**Your goal**. Reproduce each of the rows below verbatim, line for line, and omit the pictures from your output.

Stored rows
-- -- --

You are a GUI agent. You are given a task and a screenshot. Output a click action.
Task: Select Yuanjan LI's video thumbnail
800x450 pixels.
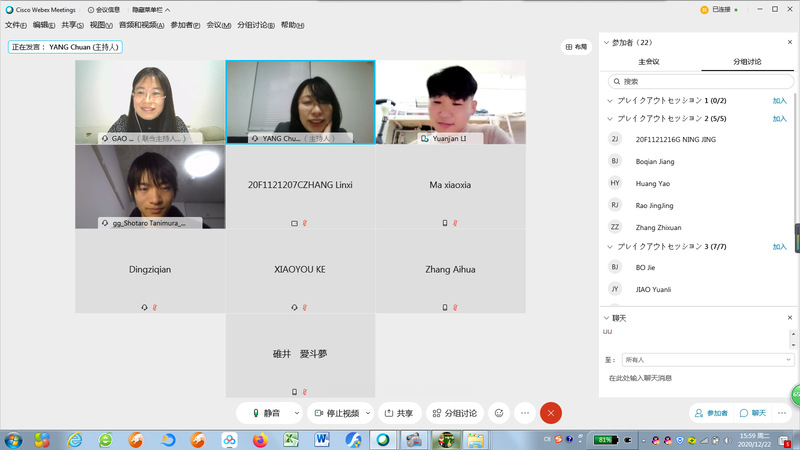(450, 102)
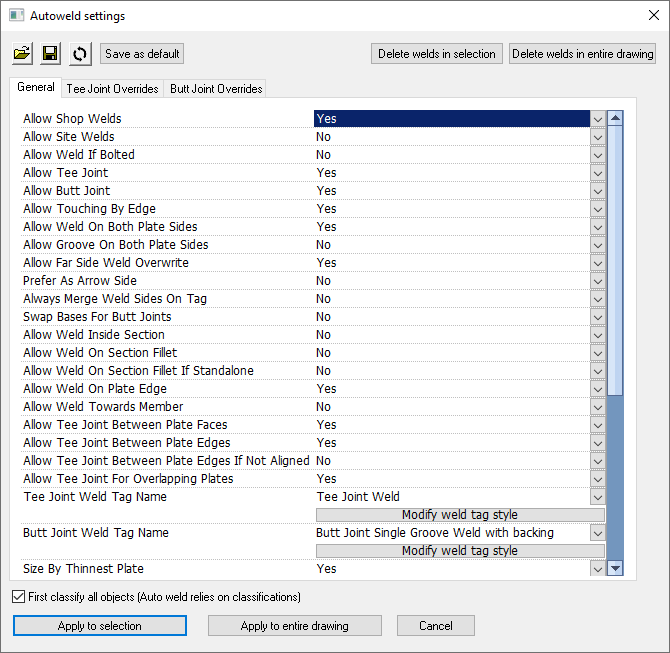
Task: Click the scrollbar down arrow in settings list
Action: pos(616,568)
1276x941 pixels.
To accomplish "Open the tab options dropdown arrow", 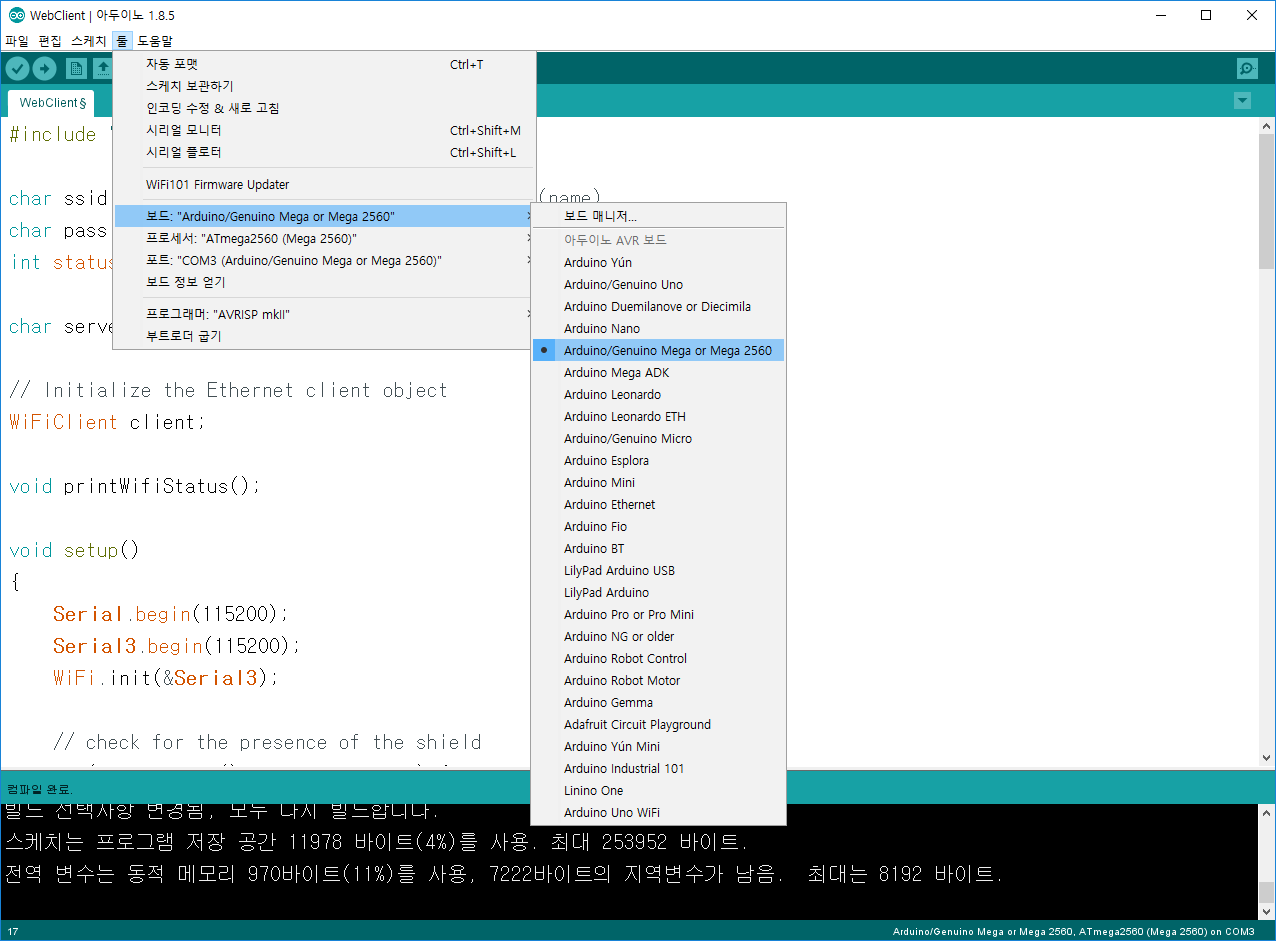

-- -- --

**Task result**.
You are a GUI agent. You are given a task and a screenshot. Output a click action.
Task: Select Yuanjan LI's video thumbnail
800x450 pixels.
(450, 102)
Task: Click the scrollbar down arrow in settings list
Action: pos(616,568)
1276x941 pixels.
To accomplish "Open the tab options dropdown arrow", 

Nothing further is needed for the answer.